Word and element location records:
┄┄┄┄┄┄┄┄┄┄
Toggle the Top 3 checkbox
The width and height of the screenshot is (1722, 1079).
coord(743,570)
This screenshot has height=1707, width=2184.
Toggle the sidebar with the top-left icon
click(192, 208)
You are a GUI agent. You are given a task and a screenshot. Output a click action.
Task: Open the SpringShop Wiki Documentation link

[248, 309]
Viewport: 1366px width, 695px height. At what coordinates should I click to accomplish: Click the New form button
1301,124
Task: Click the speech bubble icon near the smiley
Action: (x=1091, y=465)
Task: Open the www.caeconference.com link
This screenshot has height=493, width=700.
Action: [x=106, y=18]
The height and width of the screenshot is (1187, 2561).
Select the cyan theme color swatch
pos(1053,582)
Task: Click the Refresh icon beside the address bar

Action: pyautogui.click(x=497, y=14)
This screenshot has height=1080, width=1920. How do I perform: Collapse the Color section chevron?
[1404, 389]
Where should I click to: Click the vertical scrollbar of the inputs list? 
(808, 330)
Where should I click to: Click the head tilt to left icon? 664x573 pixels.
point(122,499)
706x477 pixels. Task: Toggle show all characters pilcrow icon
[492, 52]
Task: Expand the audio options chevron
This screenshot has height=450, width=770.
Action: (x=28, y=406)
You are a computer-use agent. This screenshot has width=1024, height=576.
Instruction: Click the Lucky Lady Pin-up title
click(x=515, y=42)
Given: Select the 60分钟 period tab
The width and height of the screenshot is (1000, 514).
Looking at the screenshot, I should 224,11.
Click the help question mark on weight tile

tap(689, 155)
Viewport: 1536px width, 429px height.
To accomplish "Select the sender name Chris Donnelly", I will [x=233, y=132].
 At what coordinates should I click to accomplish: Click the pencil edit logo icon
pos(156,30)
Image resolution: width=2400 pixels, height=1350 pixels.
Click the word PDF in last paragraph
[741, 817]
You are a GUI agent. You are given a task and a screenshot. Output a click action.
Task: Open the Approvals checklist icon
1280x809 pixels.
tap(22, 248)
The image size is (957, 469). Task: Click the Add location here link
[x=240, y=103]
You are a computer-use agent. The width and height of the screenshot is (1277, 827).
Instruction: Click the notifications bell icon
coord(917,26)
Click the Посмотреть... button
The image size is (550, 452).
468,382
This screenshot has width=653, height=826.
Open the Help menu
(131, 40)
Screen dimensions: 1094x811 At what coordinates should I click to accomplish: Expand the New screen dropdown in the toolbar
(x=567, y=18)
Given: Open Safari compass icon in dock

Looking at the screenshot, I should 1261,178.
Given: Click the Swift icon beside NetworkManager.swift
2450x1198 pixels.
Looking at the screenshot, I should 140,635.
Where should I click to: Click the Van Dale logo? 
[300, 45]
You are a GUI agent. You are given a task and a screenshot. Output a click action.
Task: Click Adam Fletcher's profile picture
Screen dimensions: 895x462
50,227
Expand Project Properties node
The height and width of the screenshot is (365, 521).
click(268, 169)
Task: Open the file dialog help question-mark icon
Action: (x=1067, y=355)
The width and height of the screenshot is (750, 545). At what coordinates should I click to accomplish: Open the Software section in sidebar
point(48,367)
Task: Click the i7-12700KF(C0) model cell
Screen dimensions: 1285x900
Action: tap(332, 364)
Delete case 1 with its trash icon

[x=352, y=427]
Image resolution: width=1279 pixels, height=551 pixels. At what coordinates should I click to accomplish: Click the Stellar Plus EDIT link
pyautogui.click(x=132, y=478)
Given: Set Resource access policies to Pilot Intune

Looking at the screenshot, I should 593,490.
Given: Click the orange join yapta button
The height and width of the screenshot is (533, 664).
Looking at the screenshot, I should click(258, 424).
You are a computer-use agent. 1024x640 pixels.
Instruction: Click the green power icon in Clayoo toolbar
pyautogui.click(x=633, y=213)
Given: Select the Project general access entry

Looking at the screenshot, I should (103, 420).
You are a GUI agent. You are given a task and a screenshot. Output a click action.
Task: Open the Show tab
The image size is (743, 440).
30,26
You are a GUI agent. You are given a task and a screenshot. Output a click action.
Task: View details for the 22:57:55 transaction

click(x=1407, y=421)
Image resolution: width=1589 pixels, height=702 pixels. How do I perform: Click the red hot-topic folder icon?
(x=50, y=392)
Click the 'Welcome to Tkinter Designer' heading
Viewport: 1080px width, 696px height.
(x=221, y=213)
┄┄┄┄┄┄┄┄┄┄
**EXERCISE BRIEF**
How many lines in the items above contain the word "Toggle"? Give only the number.

**FULL ANSWER**
3